Simplecov to the rescue
We could (and we should!) use Simplecov. SimpleCov is a code coverage analysis tool for Ruby.
Picture taken from official Simplecov Github page
It will show you any flaws of your test suites. Not tested classes, methods, cases. It will also generate some useful statistics. If you require usage of this library from your contractors, you can include coverage level as one of parts of your contract. That way they will be obligated to keep tests up and running all the time. Of course they will have to agree on that, because if you force them to use it, they may just write tests that will "pass" Simplecov statistics, delivering you green, low quality tests/specs.
YARD - Yay! A Ruby Documentation Tool
I like self-explaining code. Ruby code can be written both in good and bad way. Unfortunately self-explaining code won't answer all the questions. For example, it won't answer why something is done that way, where there might be a (theoretically) better solution. Also an outsourced code often changes maintainers. None of them will pass all the knowledge to a next one. In cases like that I recommend full YARD documentation. At least on a module/class and public methods level.YARD is a documentation generation tool for the Ruby programming language. It enables the user to generate consistent, usable documentation that can be exported to a number of formats very easily
Some programmers write comments, some don't. But even if they do, without standardization, it's hard to read and maintain.
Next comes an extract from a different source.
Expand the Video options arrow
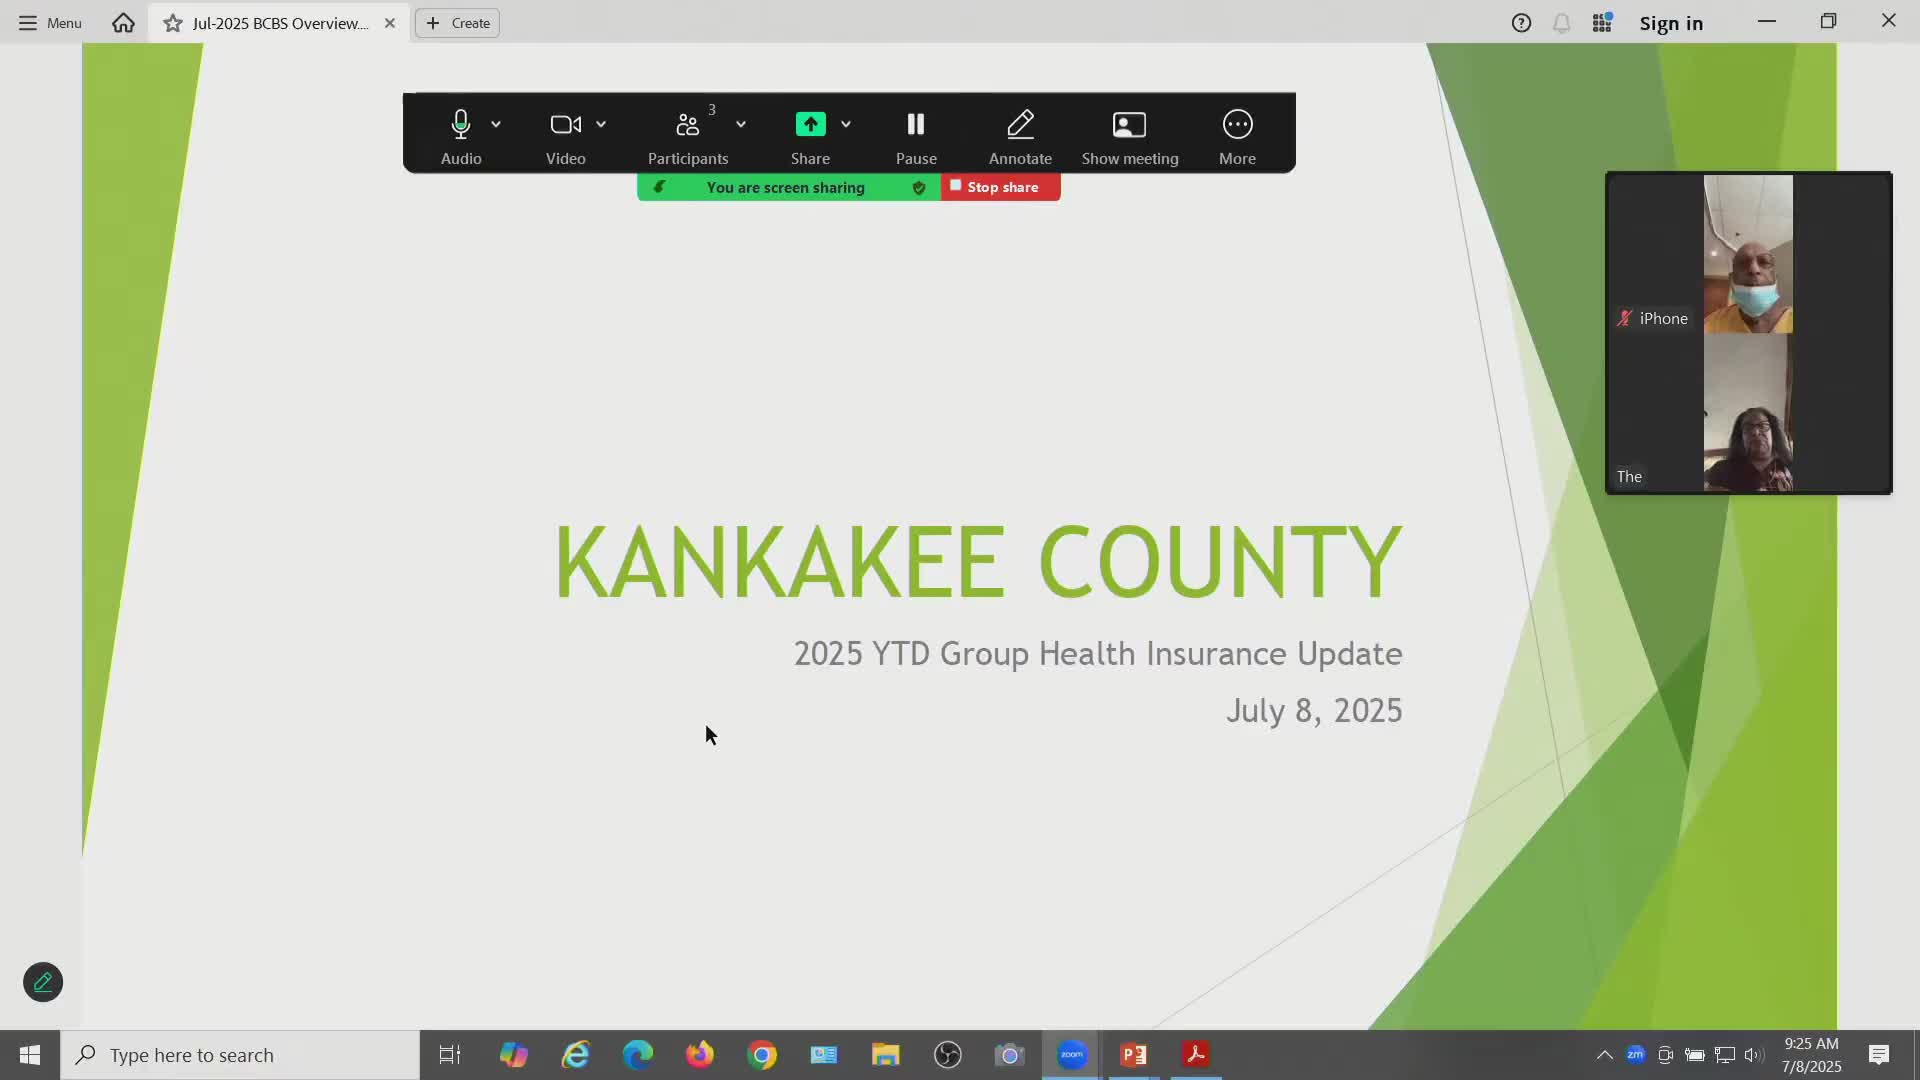This screenshot has height=1080, width=1920. (x=601, y=124)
If you use YARD, none of this will happen. You will end-up with a consistent, standardized documentation that can be viewed both online and offline. You can also easily monitor YARD doc coverage level by running:
yard stats --list-undoc
For example, you may get such result:
Files: 21 Modules: 5 ( 0 undocumented) Classes: 25 ( 0 undocumented) Constants: 8 ( 1 undocumented) Methods: 51 ( 0 undocumented) 98.88% documented Undocumented Objects: (in file: app/models/credit_card.rb)
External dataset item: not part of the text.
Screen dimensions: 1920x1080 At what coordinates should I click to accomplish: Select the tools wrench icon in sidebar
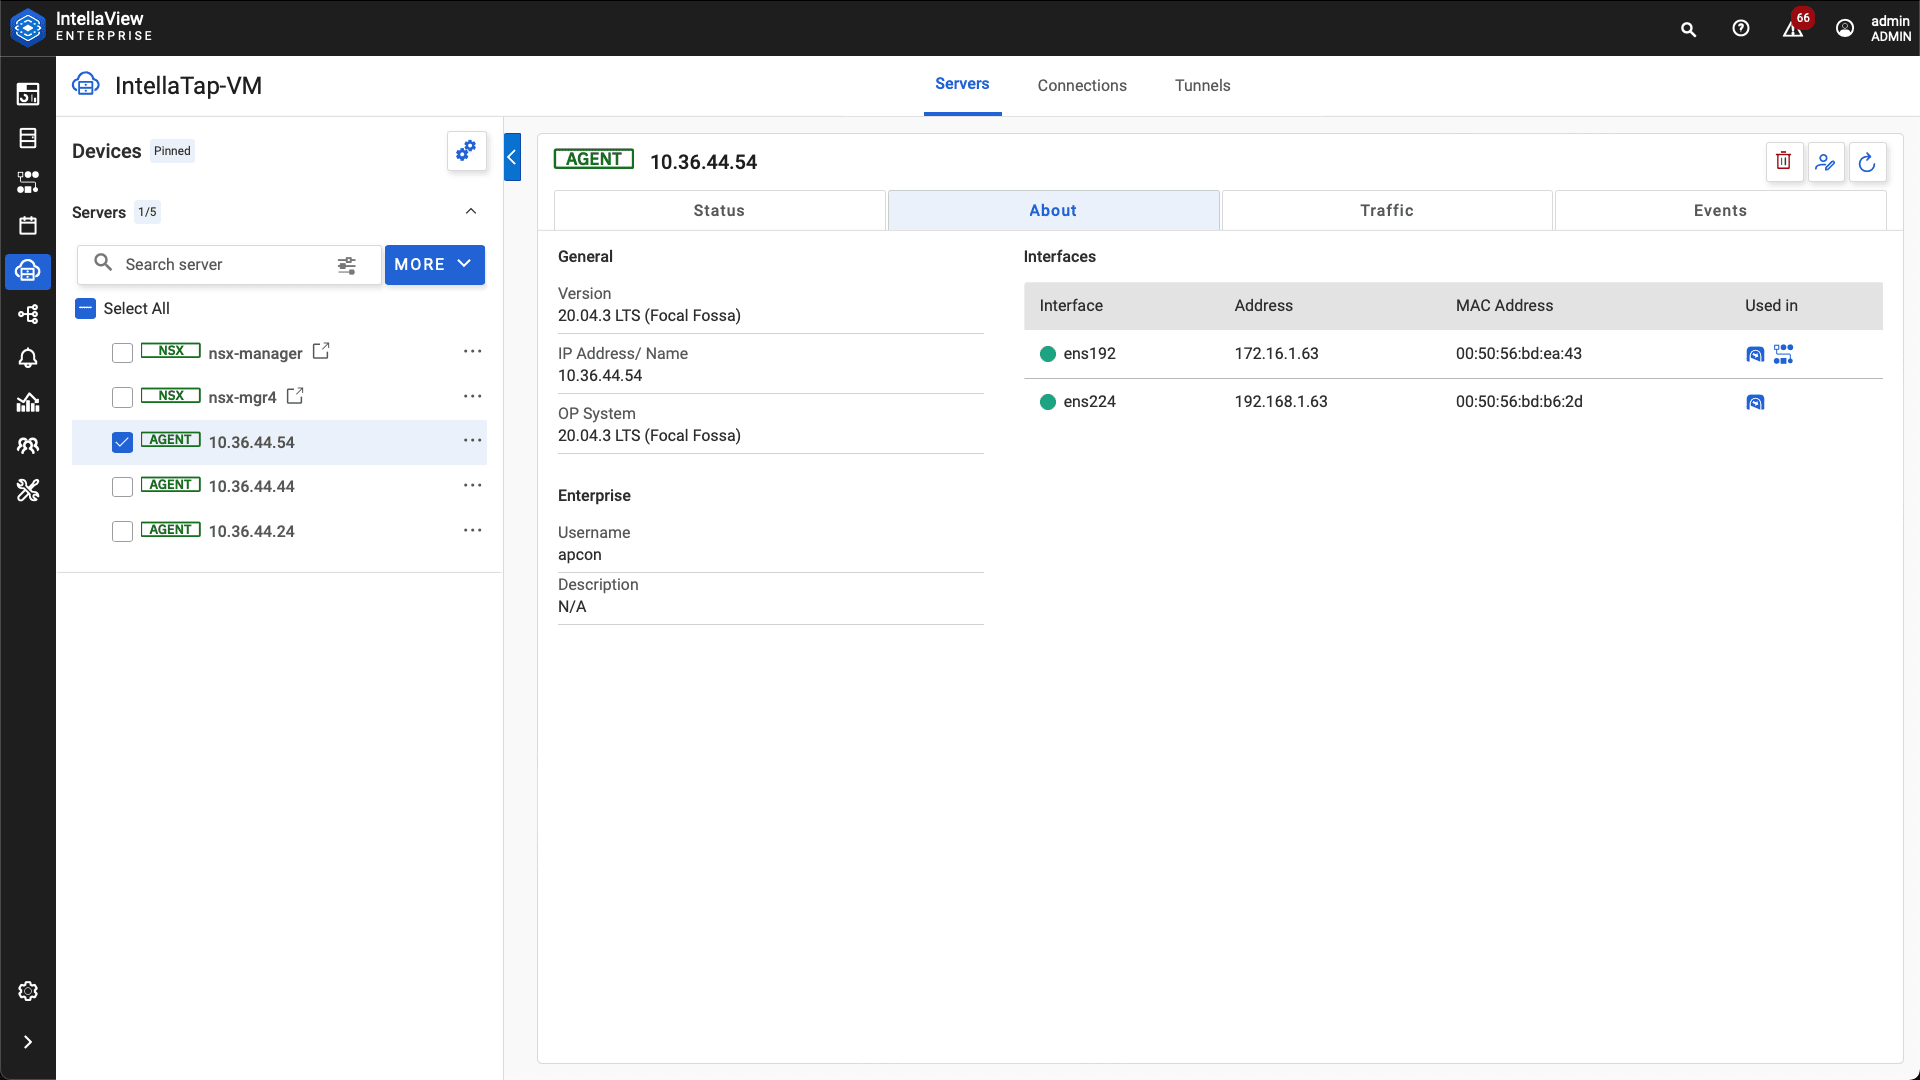[28, 490]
Then it is quite clear that in file credit_card.rb some elements are undocumented and that developers should update docs. As you can see, YARD allows us to easily measure and monitor comments quality.
RuboCop - A Ruby static code analyzer, based on the community Ruby style guide
RuboCop is a Ruby static code analyzer. Out of the box it will enforce many of the guidelines outlined in the community Ruby Style Guide. So, instead of having code written in many ways, you can define a file called .rubocop that will contain all the rules about Ruby code style. That way, you can ensure same standards across many applications/dev teams/companies. It will notify you if anything is not as it should be.
.....C.................................................C......................C...... Offenses: app/controllers/portal/base_controller.rb:40:3: C: Cyclomatic complexity for respond_with is too high. [8/6] def respond_with(*resources, &block) ^^^ app/controllers/portal/base_controller.rb:40:3: C: Method has too many lines. [18/15] def respond_with(*resources, &block) ^^^ app/controllers/application_controller.rb:52:3: C: Cyclomatic complexity for respond_with is too high. [8/6] def respond_with(*resources, &block) ^^^
Code quality is really important. It's also a topic for more than a blog post, but I hope you will consider this article useful. Tools that I've presented won't replace good developers but they can help you out omit troubles. If you use them wisely, you can ensure similar code quality in many dev teams.
June 22, 2014 — 08:46
Keeping code quality high is something that’s very important. But under pressure (from managers or customers) shortcuts will be taken and it needs a strong willed developer to explain why that is not a good path to travel.